▶ [The data]

===============

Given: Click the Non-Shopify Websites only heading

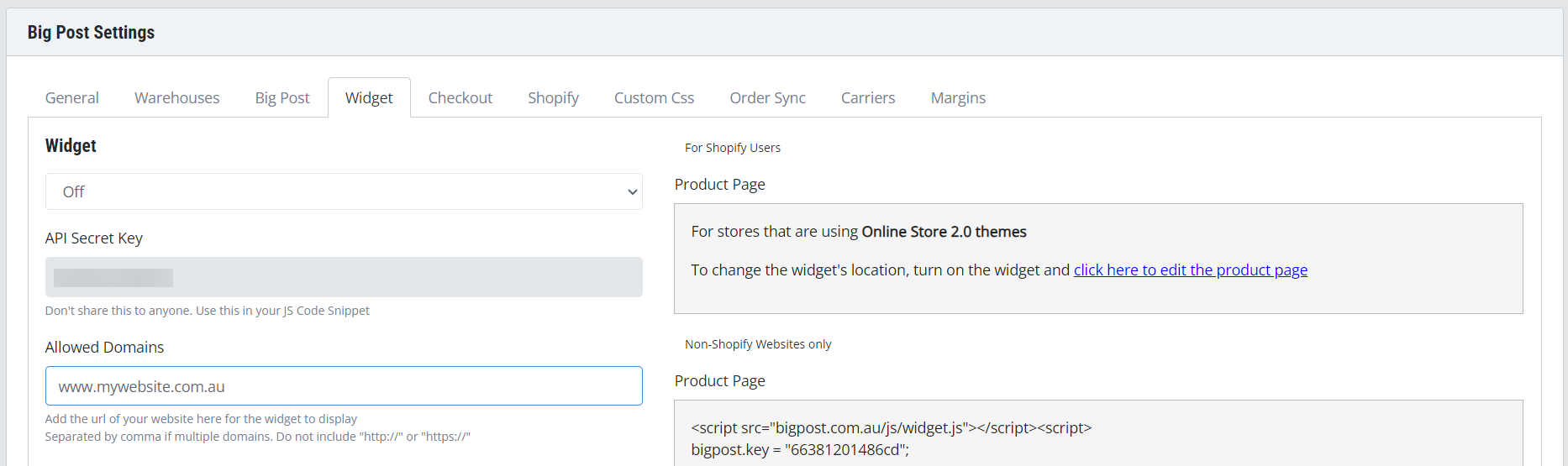Looking at the screenshot, I should pyautogui.click(x=758, y=344).
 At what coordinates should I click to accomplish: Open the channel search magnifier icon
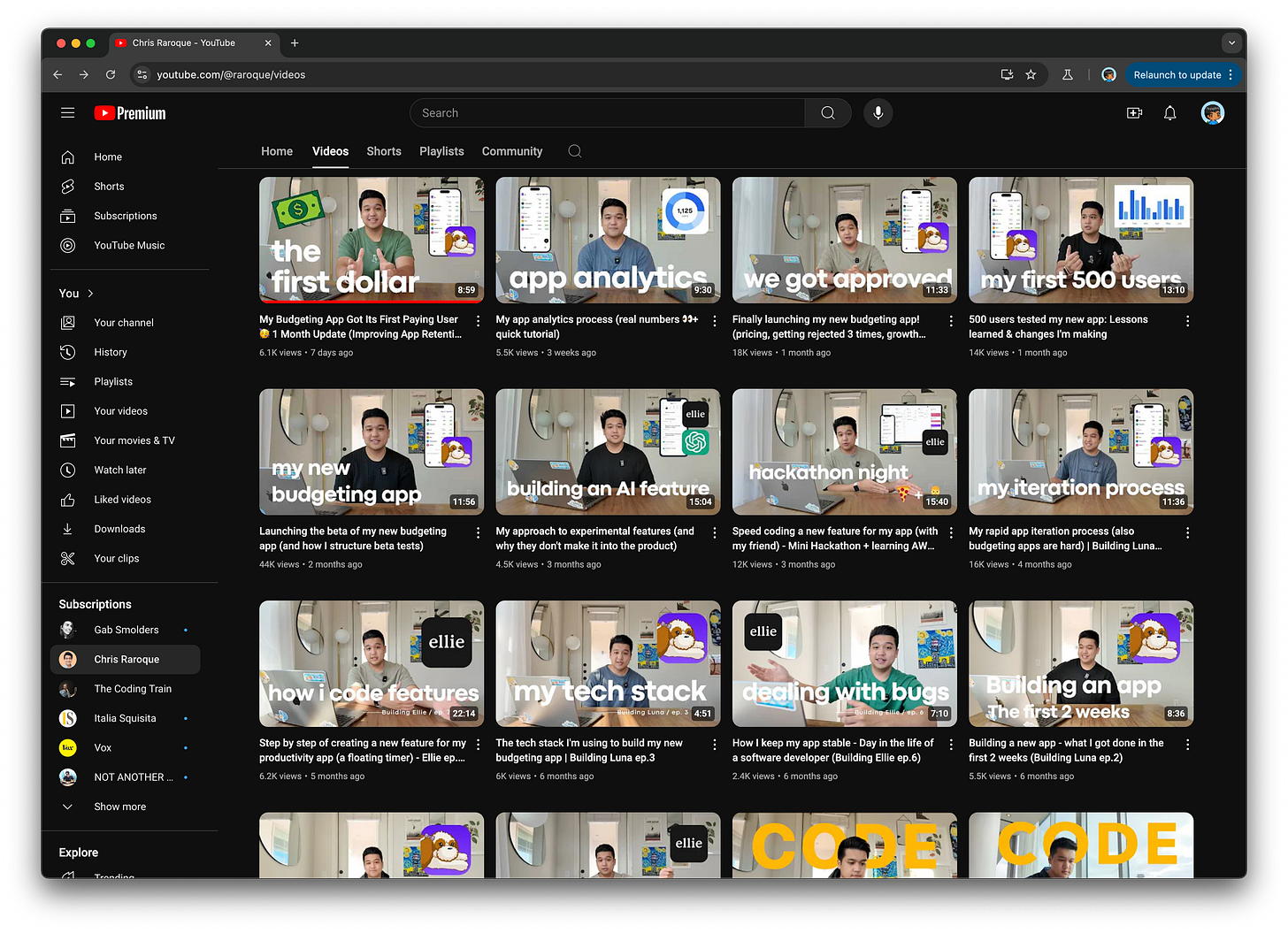(575, 151)
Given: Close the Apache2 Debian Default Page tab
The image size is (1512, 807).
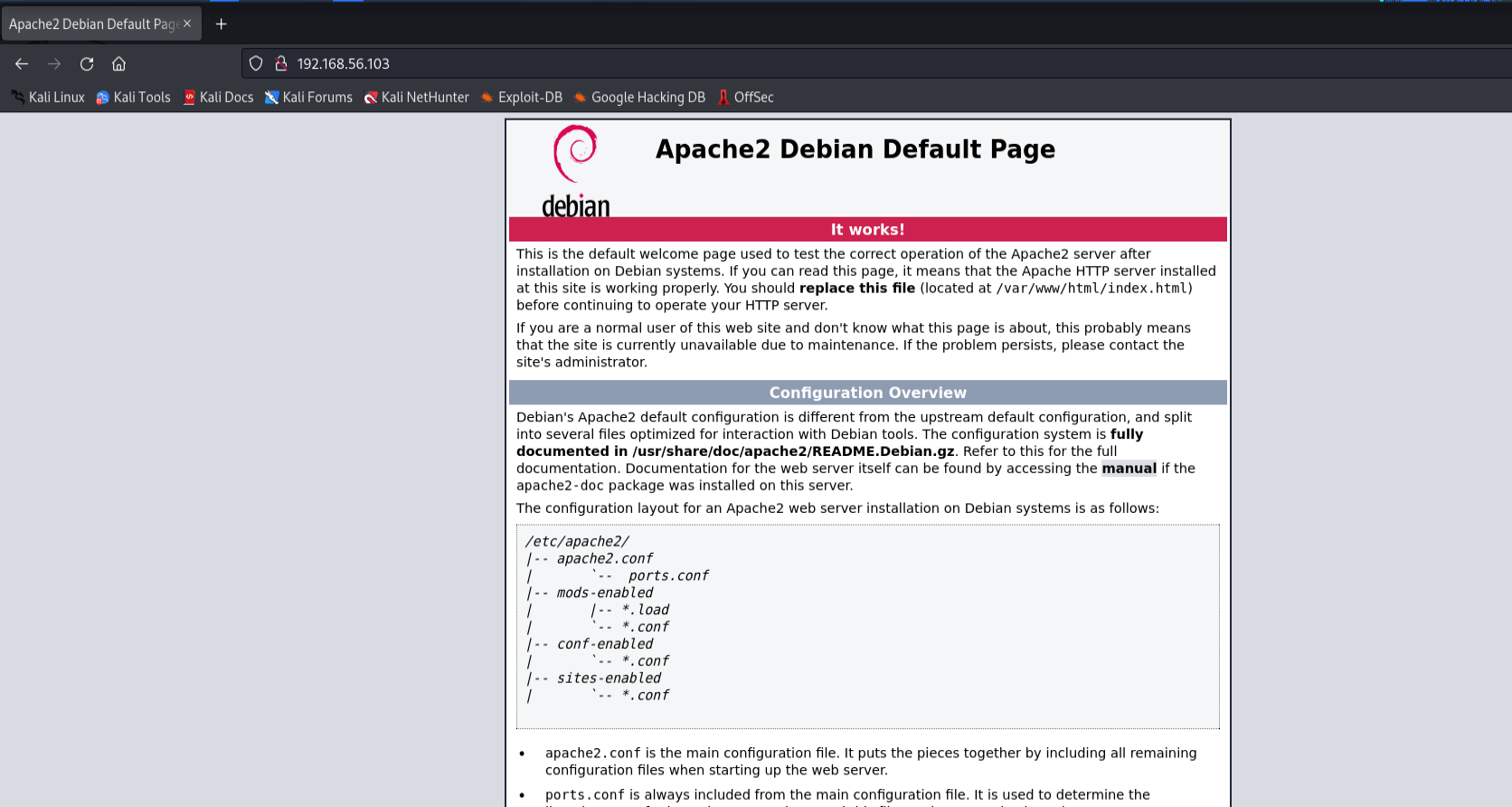Looking at the screenshot, I should (187, 24).
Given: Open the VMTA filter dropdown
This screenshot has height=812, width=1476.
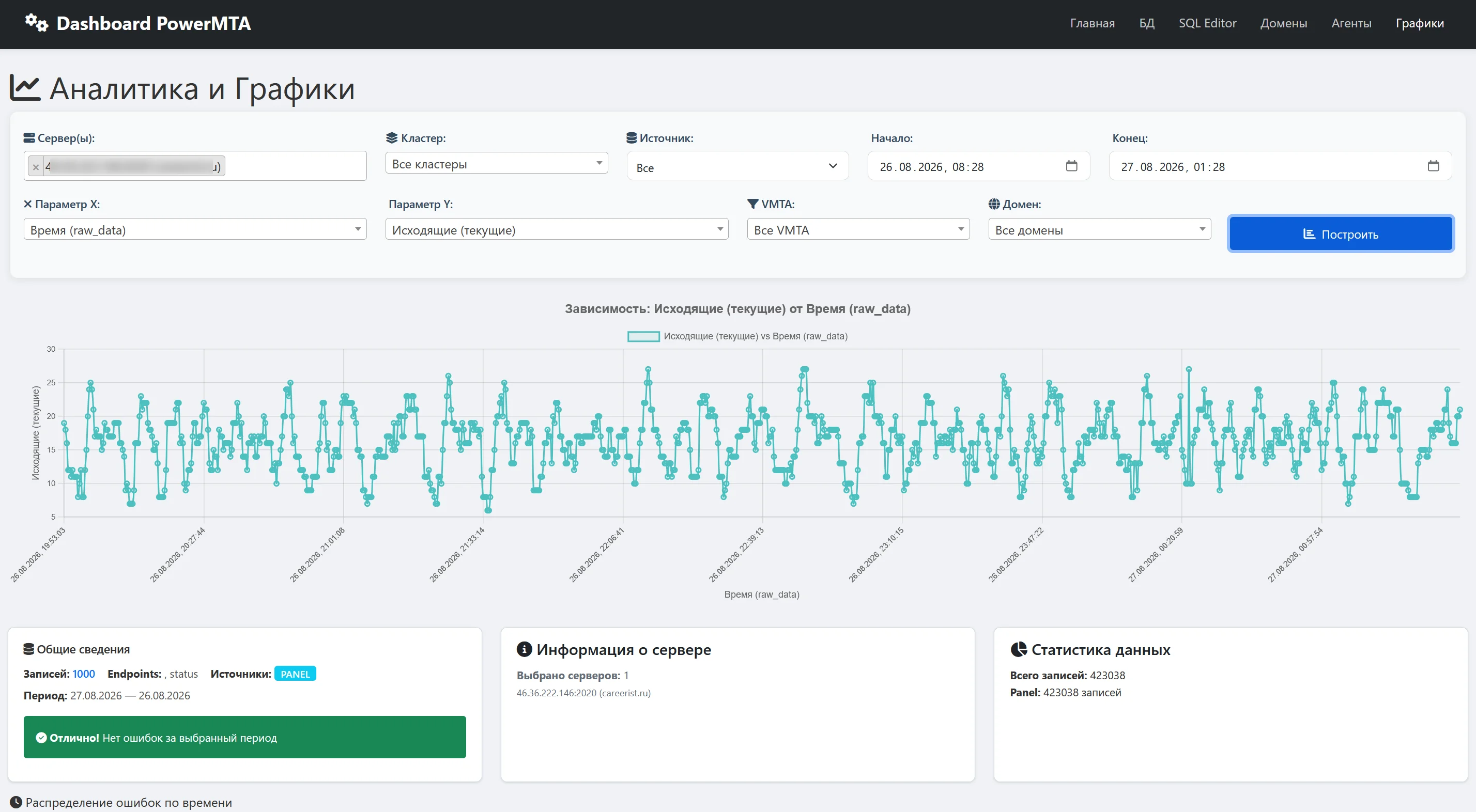Looking at the screenshot, I should click(858, 229).
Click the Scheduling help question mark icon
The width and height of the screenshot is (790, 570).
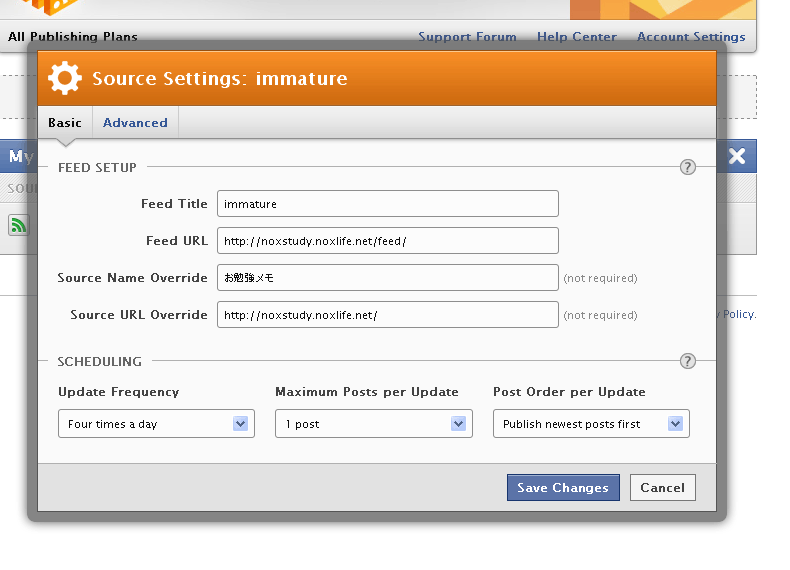(x=687, y=361)
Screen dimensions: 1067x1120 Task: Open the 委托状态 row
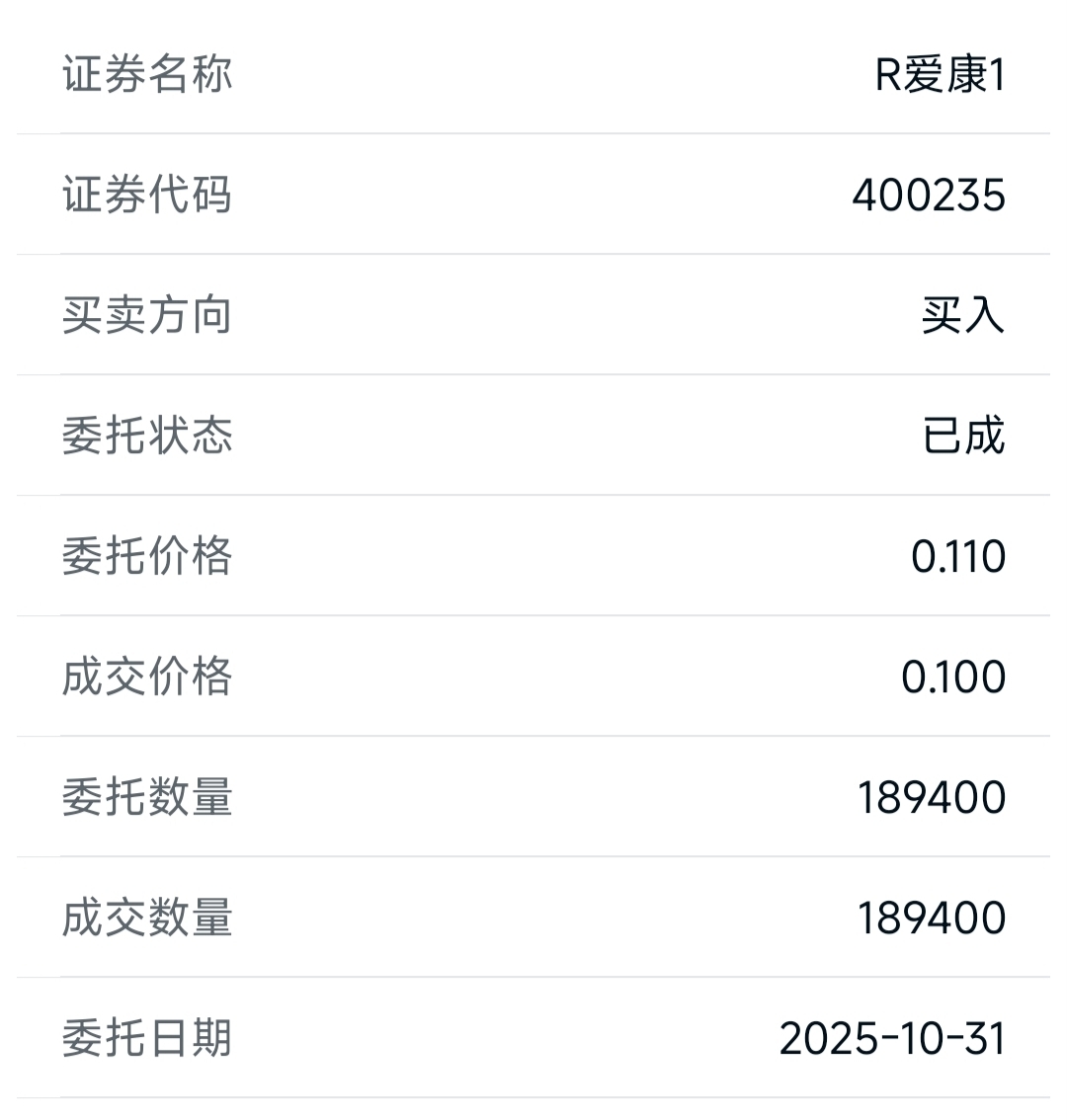[x=534, y=435]
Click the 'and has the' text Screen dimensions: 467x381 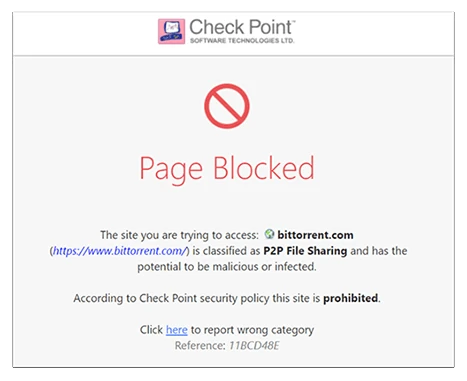(379, 251)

===============

Your response must consist of the lines from the beginning of the data through the line containing "Given: Close the", transcribed exactly, with no pictures.

Given: Click the Non-Shopify Websites only heading

Looking at the screenshot, I should pyautogui.click(x=758, y=344).
 At what coordinates should I click to accomplish: Open the channel search magnifier icon
(575, 151)
Given: Close the Apache2 Debian Default Page tab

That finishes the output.